■ **Selected excerpt**:
For general HTML/CSS/JS courses and JS libraries/frameworks:


For JavaScript (and occasional motivation):


For CSS:


If none of the above channels cover the topic that I want to learn about, I make some more thorough research. The longer the video, the better. I never click on a video that promises to teach you X in Y minutes (except this one LEARN EVERYTHING ABOUT JAVASCRIPT in one minute! Very fast crash course! - YouTube)

Showing the process of writing code in a video or classroom is always artificial. It is scripted and all of the missteps are edited out of the script. Really, video intros can be handy for specific stuff, but nothing beats actually trying to sit down and work on something yourself. And that’s the sort of thing you can always ask questions about when you hit snags and we can help.

What you read/learn/watch/listen to can have an effect on your mind the same what you eat and drink can affect your body.

Eating a lot of junk food is bad for you the same way watching unhelpful videos can leave you dispirited. Watching what you watch (pun not intended) is just as important as watching what you eat.

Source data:
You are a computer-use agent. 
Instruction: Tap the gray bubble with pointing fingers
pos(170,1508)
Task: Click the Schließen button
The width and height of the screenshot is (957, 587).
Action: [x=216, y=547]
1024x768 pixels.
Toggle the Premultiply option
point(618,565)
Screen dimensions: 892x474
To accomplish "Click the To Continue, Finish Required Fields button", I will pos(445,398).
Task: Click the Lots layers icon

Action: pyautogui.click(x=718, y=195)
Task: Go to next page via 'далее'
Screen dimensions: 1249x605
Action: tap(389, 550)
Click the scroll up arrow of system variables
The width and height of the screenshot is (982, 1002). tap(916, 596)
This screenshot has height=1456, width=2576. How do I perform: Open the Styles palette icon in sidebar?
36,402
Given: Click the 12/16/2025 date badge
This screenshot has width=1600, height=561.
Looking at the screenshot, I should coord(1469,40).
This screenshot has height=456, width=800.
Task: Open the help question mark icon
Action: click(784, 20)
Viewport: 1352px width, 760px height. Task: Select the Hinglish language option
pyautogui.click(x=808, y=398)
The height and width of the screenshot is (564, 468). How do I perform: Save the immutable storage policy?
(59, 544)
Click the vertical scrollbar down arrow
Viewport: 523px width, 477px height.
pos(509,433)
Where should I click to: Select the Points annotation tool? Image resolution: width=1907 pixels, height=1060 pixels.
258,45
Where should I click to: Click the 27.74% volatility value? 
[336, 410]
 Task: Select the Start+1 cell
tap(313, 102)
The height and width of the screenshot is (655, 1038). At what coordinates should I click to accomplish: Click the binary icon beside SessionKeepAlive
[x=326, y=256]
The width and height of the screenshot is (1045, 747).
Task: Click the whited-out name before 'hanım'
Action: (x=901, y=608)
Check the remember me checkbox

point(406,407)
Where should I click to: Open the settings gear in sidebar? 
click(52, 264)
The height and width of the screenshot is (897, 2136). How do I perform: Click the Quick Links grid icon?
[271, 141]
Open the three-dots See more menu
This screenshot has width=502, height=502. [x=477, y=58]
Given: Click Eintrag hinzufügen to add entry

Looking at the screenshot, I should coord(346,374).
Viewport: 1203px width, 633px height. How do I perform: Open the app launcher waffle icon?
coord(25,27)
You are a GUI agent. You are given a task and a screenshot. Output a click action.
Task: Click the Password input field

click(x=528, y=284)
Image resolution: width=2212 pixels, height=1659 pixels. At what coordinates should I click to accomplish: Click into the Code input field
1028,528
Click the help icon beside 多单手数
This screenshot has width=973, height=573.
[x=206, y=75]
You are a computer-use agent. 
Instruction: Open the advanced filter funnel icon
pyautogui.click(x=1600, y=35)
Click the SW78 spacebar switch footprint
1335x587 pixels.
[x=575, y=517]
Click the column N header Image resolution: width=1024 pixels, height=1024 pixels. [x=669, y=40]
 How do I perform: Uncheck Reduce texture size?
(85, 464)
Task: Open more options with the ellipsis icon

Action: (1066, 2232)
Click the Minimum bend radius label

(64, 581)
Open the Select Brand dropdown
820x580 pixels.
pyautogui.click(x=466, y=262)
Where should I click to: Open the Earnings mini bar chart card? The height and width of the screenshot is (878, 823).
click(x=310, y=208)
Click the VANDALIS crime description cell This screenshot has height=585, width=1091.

■ **Written task A**: List every subject area that the passage on learning from videos introduces with the word "For".
■ **Written task B**: In the passage on learning from videos, condense the paragraph beginning "Showing the process of writing code" into a brief bulleted list that keeps its main points.
■ **Written task C**: According to the passage on learning from videos, what kind of video does the writer never click on?

■ **Full response A**:
- General HTML/CSS/JS courses and JS libraries/frameworks
- JavaScript (and occasional motivation)
- CSS

■ **Full response B**:
- Showing code being written in a video or classroom is always artificial.
- It is scripted, and all missteps are edited out.
- Video introductions can help with specific topics.
- Nothing beats sitting down and working on something yourself.
- When you hit snags, you can ask questions and get help.

■ **Full response C**: A video that promises to teach you X in Y minutes.